If you really want to optimize this you probably want to drop the C++ fstream stuff or at least turn off buffering for it. fstream does a lot of memory allocation and deallocation and buffering could read in more data than is needed. The OS will likely need to read an entire page to get the few bytes you need, but fstream will probably want it to copy at least that much (and maybe more, requiring more reads) to its buffers, which will take time.
Now, we can move on to bigger wins. You probably want to use the OS's IO routines directly. If you are using a POSIX system (like Linux) then open
, lseek
, read
, and close
are a good first go at this, and may be required if you don't have the next system calls.
If all of the files that you are trying to read from live in one directory (folder) or under one then you may find that opening the directory with opendir
or open("directory_name", O_DIRECTORY)
(depending on if you need to read the directory entries yourself) and then calling openat
, which takes a directory entry file descriptor as one of its arguments will speed up opening each file since the OS won't have work as hard to look up the file you're trying to open each time (that data will probably be in the OS's file system cache, but it still takes time and has lots of tests).

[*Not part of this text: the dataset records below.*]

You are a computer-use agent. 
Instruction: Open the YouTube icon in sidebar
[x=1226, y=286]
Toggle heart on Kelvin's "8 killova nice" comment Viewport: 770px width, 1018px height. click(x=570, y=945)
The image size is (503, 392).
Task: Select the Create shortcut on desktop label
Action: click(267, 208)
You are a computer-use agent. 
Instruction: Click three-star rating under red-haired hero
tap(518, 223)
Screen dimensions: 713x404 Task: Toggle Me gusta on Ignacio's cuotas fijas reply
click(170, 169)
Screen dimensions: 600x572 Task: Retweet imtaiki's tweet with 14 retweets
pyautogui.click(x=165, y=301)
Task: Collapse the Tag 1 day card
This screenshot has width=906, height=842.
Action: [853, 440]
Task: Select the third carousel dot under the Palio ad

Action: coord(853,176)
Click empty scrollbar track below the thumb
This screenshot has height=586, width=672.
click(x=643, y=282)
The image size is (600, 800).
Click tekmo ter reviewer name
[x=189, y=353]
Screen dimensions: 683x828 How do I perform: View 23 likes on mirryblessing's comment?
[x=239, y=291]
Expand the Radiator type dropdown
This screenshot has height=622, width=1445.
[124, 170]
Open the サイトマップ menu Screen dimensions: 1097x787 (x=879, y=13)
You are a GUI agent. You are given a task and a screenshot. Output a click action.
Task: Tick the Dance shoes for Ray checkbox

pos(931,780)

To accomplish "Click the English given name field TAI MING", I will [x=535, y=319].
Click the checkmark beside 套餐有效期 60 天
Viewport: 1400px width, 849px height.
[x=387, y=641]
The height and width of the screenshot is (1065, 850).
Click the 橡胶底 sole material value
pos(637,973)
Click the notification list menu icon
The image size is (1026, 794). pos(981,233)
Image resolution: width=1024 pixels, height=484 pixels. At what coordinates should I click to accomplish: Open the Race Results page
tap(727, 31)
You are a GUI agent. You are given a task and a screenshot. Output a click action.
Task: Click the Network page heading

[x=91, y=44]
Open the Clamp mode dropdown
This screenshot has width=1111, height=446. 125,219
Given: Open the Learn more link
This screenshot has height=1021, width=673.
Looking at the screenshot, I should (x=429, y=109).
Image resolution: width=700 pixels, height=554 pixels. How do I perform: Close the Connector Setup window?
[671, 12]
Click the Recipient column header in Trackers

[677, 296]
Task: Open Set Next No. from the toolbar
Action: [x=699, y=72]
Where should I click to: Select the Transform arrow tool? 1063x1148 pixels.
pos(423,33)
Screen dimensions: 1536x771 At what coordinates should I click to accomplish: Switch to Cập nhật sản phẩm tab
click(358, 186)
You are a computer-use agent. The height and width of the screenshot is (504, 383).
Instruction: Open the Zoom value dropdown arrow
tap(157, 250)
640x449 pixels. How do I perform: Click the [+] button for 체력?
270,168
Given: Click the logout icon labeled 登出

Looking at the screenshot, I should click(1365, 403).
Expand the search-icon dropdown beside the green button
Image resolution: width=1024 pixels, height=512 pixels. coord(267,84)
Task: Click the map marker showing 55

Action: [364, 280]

Then you may be able to read in your data by using the pread
system call, without having to do any seeking to the location of the data you need. pread
takes in an offset rather than using the OS's idea of the current seek point. This will save you one system call at the very least.
edit
If your system supports asynchronous IO this should speed thing up as you would be able to go ahead and let the OS know what you want up front before you go retrieve it (this lets the OS schedule the disk reads better, especially for rotating disks), but this can get complicated. It would likely save you a lot of time, though.